Vicente et al. [9], [10] performed several experiments for laminar, transient and turbulent flows in the HCT with different corrugation heights and pitches. They measured the isothermal friction factor and Nusselt number. Results show that heat transfer does not sensitively change in laminar flow while it intensifies in the turbulent flow. They represented this phenomenon that helical corrugation as roughened surfaces increase flow turbulence and mixes in the near‐wall flow, which is effective in turbulent flow but not in laminar flow. Naphon et al. [11] conducted experimental study on the heat transfer and friction factor in horizontal double pipes using helical ribbed tube. They investigated the effect of relative height and pitch of corrugations on the heat transfer and pressure drop. They used helical ribbed tube with diameter lesser than 10 mm against of other researchers. In agreement with others, they found that the height of corrugation has more significant effect in respect to corrugation pitch on heat transfer and pressure drop. Laohalertdecha and Wongwises [12] studied the effect of corrugation pitch on the condensation heat transfer coefficient and pressure drop of R-134a inside a horizontal HCT. Result indicates that the corrugation pitch has significant effect on heat transfer which increases by increasing the pitch to diameter ratio. Petkhool et al. [13] investigated the turbulent heat transfer enhancement in a concentric tube heat exchanger with helically corrugated tube as inner tube. They studied the effect of three different piths to diameter ratio and three different heights to diameter ratio on heat transfer and isothermal friction augmentation. They proposed a correlation base on their results for Reynolds number ranging from 5500 to 60,000. Another passive method as alternative heat transfer enhancing method is related to adding the nano-particles to based fluid. It increases the heat transfer through with enhancing the thermal conductivity of nanofluid. This method is vastly studied experimentally and numerically by many researchers in various geometries, especially in the heat exchanger because of its extensive application in engineering industries.

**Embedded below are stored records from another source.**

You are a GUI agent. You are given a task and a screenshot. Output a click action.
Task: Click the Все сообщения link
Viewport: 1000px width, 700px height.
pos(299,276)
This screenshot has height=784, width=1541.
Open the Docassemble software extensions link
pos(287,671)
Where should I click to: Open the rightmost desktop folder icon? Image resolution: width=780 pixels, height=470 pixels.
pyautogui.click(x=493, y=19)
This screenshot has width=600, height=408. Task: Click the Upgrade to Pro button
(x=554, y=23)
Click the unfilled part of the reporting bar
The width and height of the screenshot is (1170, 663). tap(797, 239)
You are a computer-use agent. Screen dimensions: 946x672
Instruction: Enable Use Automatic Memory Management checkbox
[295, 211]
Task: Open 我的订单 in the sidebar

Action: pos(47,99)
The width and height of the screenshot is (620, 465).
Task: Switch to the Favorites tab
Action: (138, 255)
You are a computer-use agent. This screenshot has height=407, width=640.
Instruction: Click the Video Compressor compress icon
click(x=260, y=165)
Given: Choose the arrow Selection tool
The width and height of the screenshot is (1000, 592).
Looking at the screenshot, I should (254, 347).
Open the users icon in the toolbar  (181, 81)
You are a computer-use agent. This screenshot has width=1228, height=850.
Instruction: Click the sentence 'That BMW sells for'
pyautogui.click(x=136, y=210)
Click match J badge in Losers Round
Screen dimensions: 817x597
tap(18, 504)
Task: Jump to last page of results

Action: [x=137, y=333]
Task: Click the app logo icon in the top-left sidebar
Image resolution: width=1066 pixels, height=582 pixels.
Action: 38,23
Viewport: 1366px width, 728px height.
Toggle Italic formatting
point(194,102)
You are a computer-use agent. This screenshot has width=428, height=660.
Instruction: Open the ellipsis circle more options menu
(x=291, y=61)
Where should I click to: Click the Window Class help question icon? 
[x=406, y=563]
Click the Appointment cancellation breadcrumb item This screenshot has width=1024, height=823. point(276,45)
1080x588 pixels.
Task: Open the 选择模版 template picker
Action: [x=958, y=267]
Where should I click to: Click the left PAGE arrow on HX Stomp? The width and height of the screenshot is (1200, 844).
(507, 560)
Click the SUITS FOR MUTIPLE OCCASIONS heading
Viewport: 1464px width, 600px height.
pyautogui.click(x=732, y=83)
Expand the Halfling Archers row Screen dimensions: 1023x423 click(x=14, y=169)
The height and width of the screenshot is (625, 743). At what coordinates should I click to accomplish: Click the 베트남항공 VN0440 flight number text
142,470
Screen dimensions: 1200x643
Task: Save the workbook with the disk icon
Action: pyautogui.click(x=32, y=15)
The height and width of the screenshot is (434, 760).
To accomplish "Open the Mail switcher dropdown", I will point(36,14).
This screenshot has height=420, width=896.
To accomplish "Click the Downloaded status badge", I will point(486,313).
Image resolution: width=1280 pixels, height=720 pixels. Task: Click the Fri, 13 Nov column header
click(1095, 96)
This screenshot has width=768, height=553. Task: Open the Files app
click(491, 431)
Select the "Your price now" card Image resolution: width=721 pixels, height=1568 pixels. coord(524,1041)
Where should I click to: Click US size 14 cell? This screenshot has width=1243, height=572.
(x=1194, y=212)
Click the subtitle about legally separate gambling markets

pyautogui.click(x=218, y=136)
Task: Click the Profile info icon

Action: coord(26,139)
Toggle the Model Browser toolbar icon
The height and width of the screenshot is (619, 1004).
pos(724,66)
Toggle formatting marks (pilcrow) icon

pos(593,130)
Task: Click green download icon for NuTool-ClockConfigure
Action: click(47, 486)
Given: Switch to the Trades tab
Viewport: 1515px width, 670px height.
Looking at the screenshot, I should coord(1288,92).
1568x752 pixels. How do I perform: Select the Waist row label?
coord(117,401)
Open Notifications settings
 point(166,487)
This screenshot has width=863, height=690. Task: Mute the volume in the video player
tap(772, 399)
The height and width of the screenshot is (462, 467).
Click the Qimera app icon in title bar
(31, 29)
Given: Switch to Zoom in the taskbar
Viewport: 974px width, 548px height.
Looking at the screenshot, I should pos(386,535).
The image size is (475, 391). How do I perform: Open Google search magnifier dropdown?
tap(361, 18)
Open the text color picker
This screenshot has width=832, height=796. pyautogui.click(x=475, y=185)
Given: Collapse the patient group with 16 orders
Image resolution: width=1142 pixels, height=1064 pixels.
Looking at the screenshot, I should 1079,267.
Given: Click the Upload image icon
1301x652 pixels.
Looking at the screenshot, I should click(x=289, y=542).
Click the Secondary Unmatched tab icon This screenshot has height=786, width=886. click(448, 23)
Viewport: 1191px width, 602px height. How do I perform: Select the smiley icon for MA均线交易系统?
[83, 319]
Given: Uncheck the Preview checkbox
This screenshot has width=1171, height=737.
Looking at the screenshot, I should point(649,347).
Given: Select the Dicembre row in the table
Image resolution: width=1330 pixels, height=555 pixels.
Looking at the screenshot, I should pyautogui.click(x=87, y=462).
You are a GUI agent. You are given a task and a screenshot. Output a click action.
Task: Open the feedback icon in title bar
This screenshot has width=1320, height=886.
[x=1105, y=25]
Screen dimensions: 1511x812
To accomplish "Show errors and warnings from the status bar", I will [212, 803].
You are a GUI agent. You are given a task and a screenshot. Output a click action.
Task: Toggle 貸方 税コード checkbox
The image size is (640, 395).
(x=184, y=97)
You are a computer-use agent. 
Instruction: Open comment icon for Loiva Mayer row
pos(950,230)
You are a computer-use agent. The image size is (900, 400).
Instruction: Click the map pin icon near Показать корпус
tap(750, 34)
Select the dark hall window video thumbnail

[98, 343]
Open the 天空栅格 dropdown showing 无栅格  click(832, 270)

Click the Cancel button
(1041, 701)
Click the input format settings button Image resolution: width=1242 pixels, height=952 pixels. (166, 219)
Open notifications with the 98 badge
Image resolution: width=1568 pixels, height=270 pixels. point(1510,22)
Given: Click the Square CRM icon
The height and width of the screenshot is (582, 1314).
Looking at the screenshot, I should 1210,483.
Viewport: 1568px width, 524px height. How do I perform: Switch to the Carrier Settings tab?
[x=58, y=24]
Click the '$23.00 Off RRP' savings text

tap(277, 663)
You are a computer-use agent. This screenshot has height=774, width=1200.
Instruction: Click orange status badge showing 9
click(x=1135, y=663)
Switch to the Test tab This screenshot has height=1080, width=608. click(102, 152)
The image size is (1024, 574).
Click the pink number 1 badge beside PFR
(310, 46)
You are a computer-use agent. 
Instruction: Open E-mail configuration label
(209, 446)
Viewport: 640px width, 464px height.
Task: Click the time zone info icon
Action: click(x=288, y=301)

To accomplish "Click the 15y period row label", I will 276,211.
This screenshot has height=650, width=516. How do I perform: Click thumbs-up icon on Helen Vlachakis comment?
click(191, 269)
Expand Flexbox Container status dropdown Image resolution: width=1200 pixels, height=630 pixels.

Recently, many researchers focused on using the two heat transfer enhancing techniques simultaneously, for example using coil insert and twist tape with nano-particles in circular tube [14], [15]. Wongcharee and Eiamsa-ard [16] investigated experimentally the enhancement of heat transfer using CuO/water nanofluid and twisted tape with alternate axis. They performed experiments for laminar regime in Reynolds number ranging from 830 to 1990 and concentration of nano-particle ranging from 0.3% to 0.7% by volume. Results indicate that by employing the 0.7% volume fraction of nano-particle and twist tape simultaneously promotes the thermal performance by factor of 5.53 for Reynolds number of 1990. Suresh et al. [17] conducted an experimental study on heat transfer and isothermal friction characteristics of CuO/water nanofluid with low concentration in dimpled tube. They performed a comparison of heat transfer between plain tube/water and dimpled tube/nanofluid indicating enhancing up to 27% for the second case. Wongcharee and Eiamsa-ard [18] investigated the effect of CuO nano-particles on heat transfer from corrugated tube equipped with twist tape.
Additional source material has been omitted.